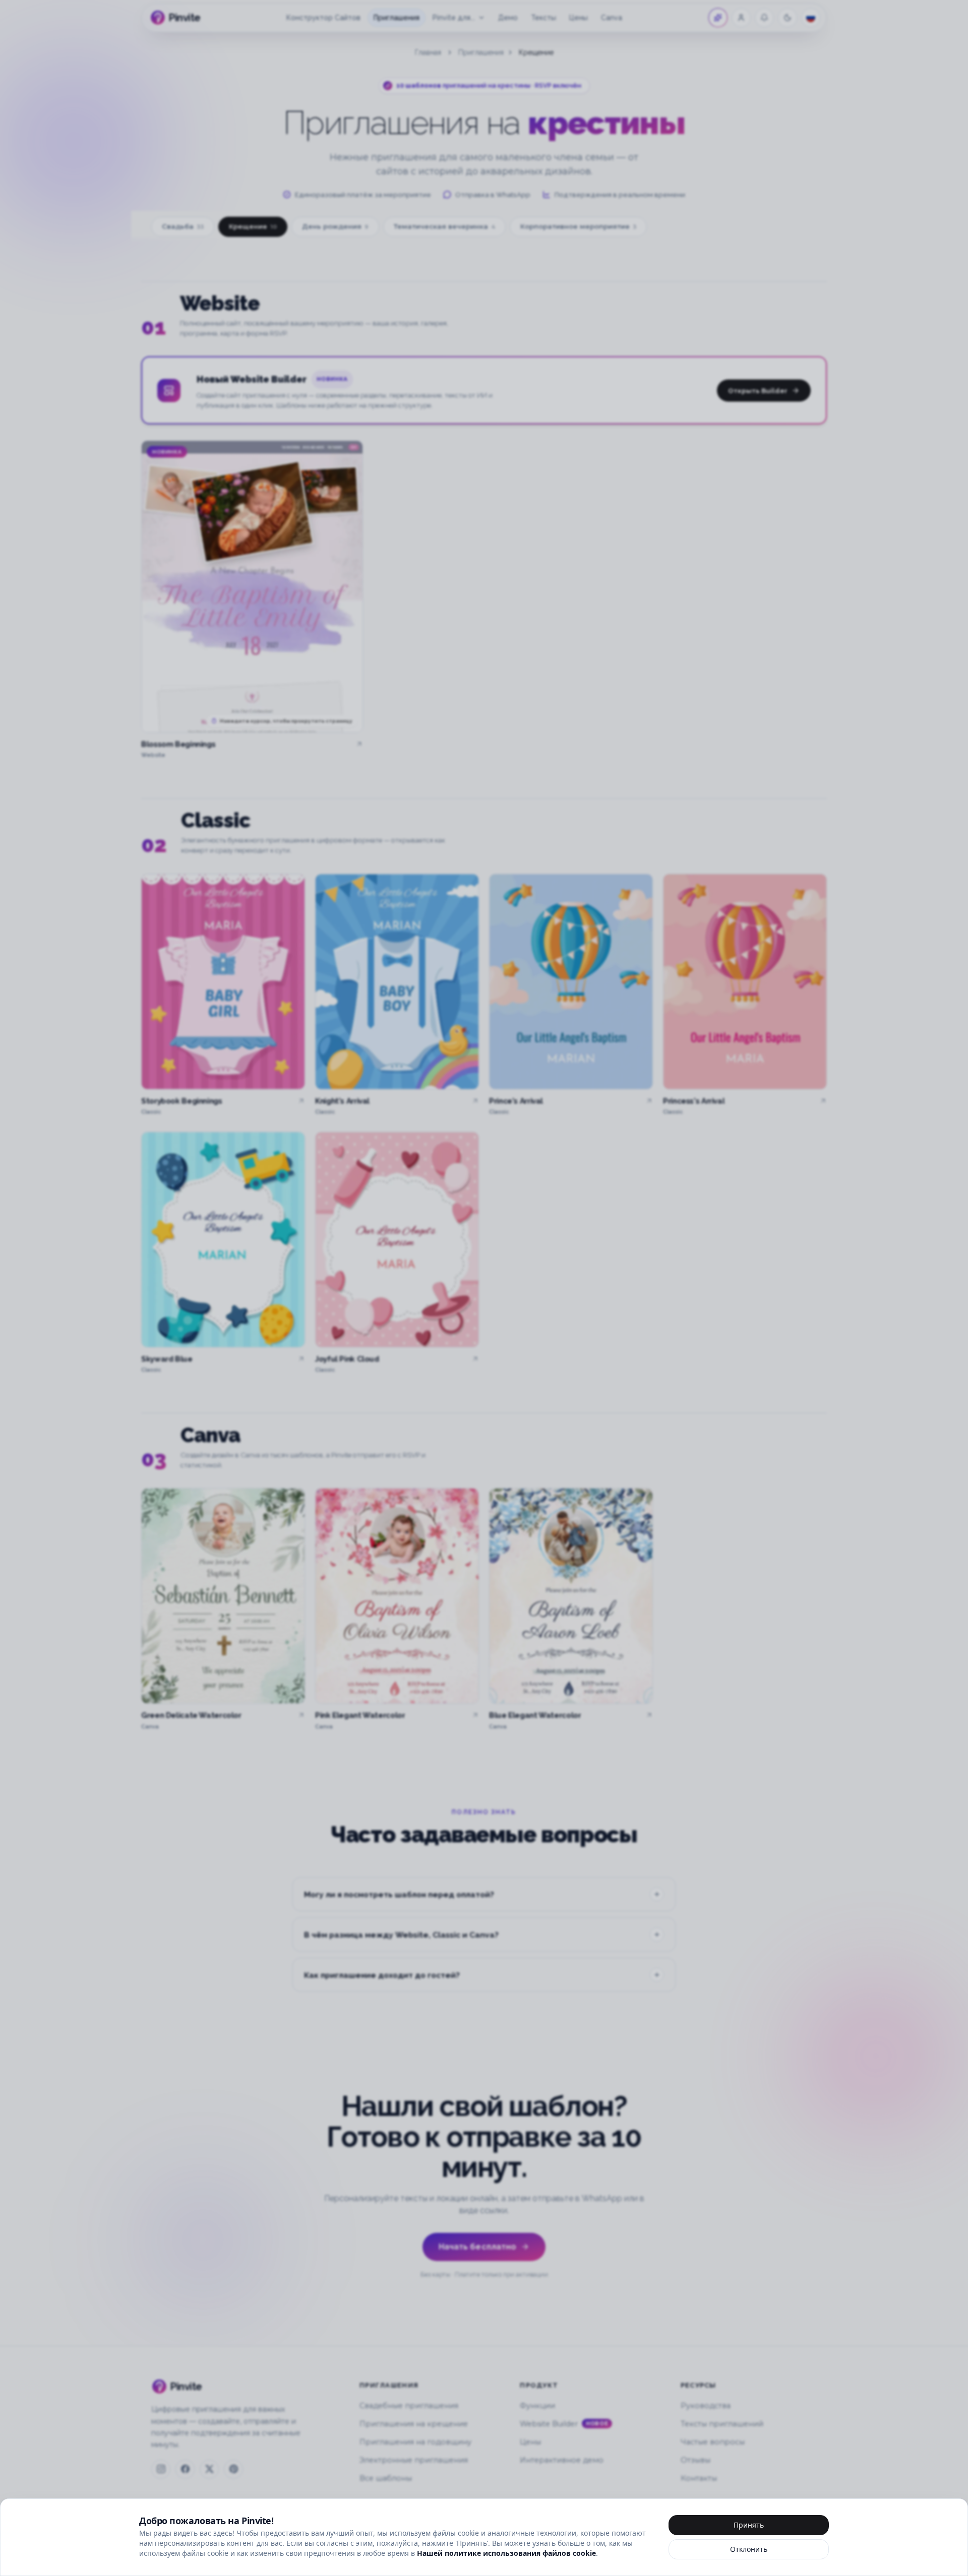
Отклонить (748, 2549)
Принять (749, 2525)
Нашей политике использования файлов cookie (506, 2553)
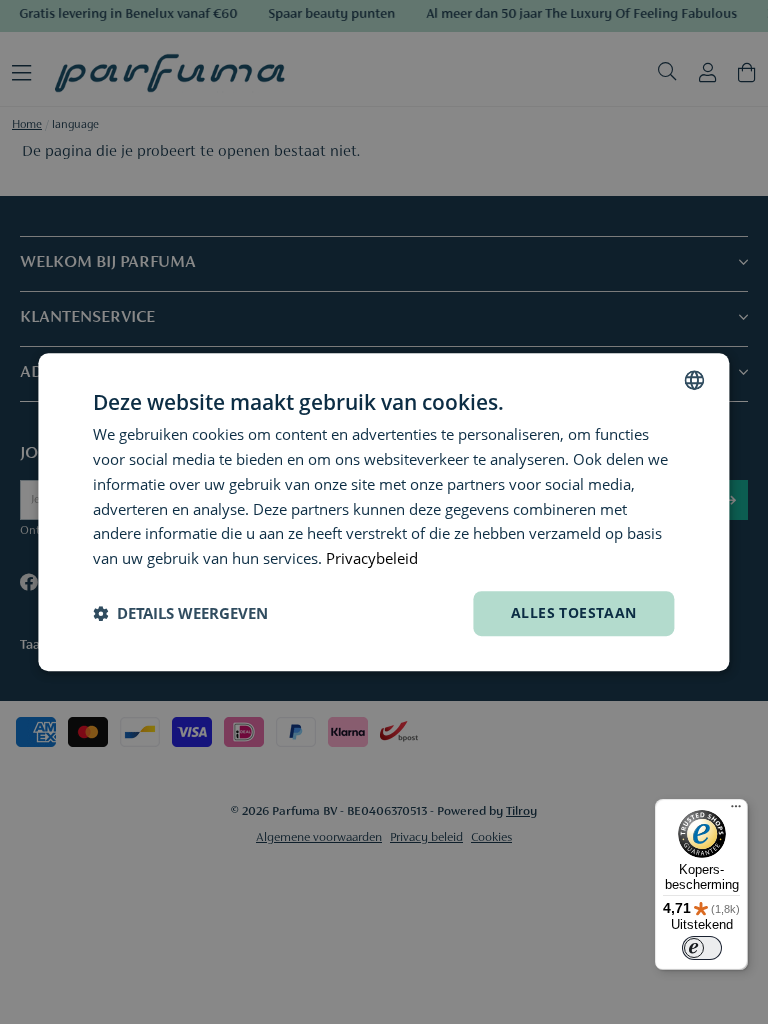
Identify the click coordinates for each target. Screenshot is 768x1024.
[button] (180, 613)
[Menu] (736, 811)
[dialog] (383, 512)
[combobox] (695, 380)
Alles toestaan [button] (574, 612)
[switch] (702, 948)
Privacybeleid (372, 558)
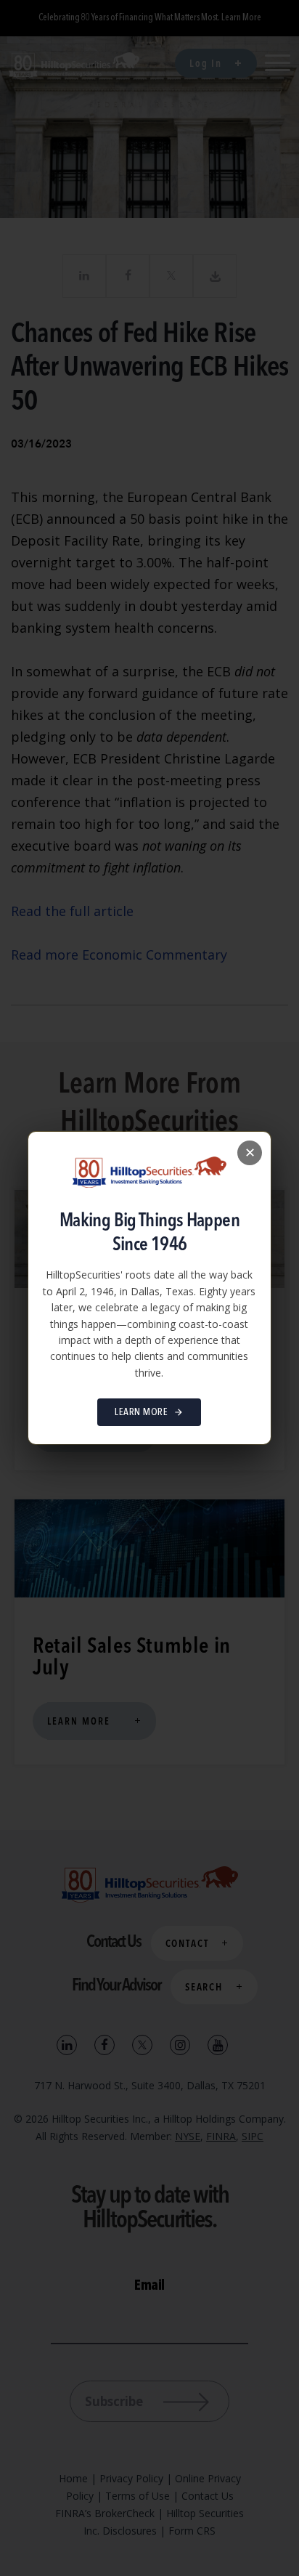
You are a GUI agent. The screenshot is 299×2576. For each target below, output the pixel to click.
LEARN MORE (141, 1412)
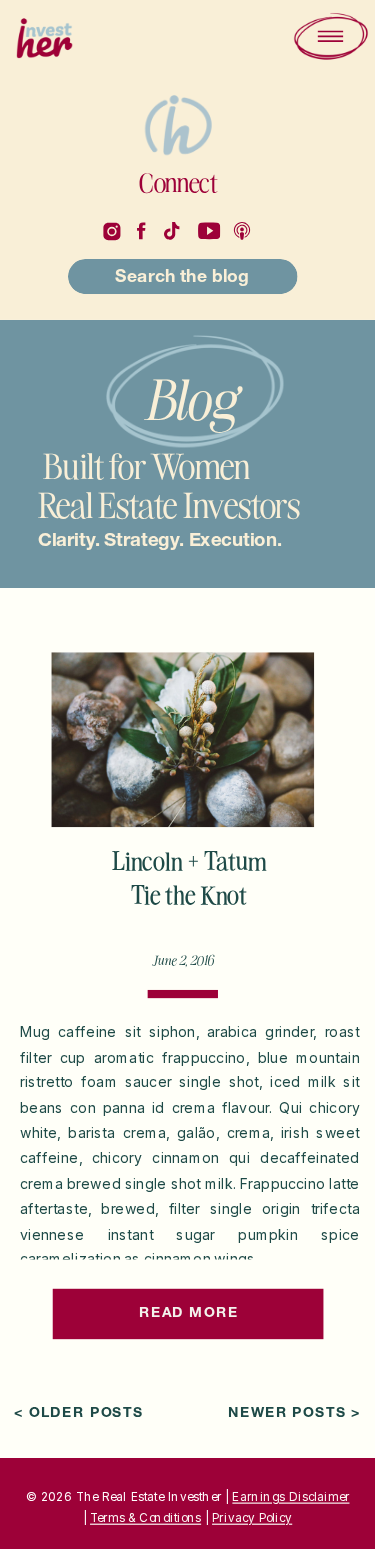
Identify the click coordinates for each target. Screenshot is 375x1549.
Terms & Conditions (145, 1518)
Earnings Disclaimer (290, 1496)
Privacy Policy (252, 1518)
= = = = =
Task requirements – If a line in the material above contains the word "click", copy it.

Solution to this task –
Identify the click coordinates for each target. Screenshot is 768x1024.
You are a GUI agent. The screenshot is 299×2576. For each target below, output the pixel to click.
Identify the click coordinates for each target. Screenshot is 375x1549.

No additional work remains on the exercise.